§ Exercise aim
When you copy the material below, keep every line exact and leave each picture out.

§ Task input
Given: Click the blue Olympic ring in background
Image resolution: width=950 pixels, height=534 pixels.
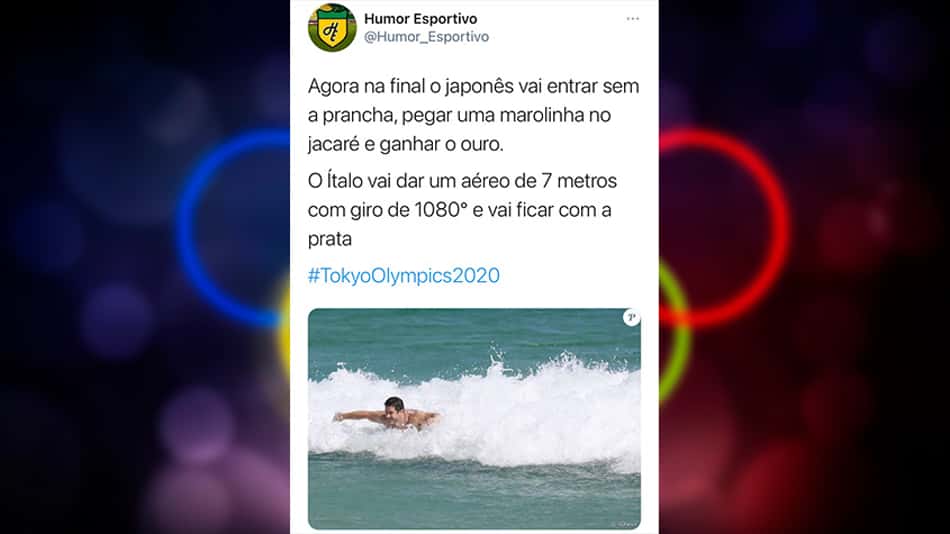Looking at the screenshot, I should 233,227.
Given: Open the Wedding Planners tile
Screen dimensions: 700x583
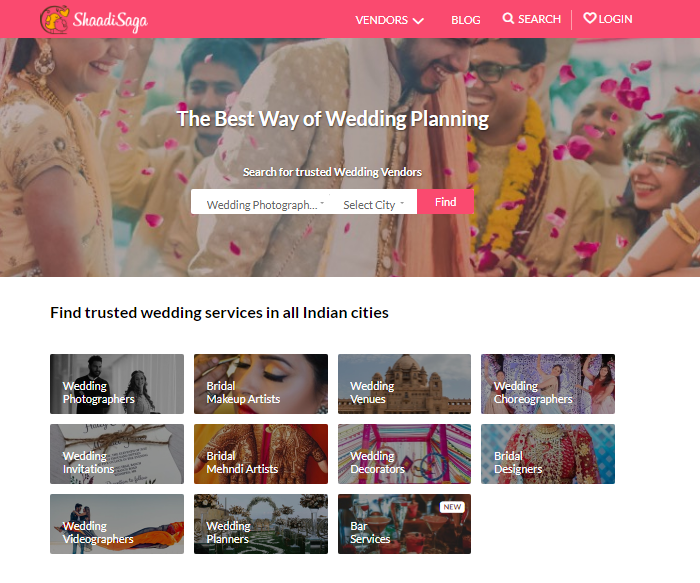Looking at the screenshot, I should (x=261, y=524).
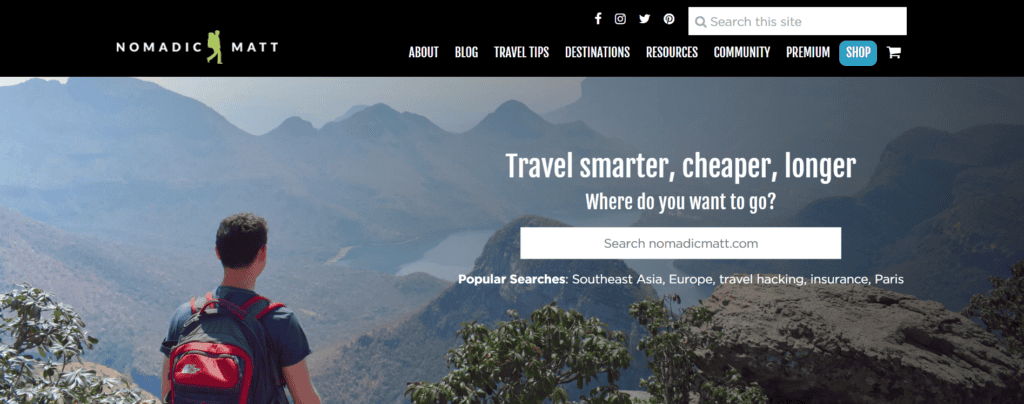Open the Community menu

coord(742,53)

§ Response to the exercise
Given: Click the blue Olympic ring in background
Image resolution: width=950 pixels, height=534 pixels.
Looking at the screenshot, I should 233,227.
Given: Open the Wedding Planners tile
Screen dimensions: 700x583
Looking at the screenshot, I should (x=261, y=524).
Open the Community menu

coord(742,53)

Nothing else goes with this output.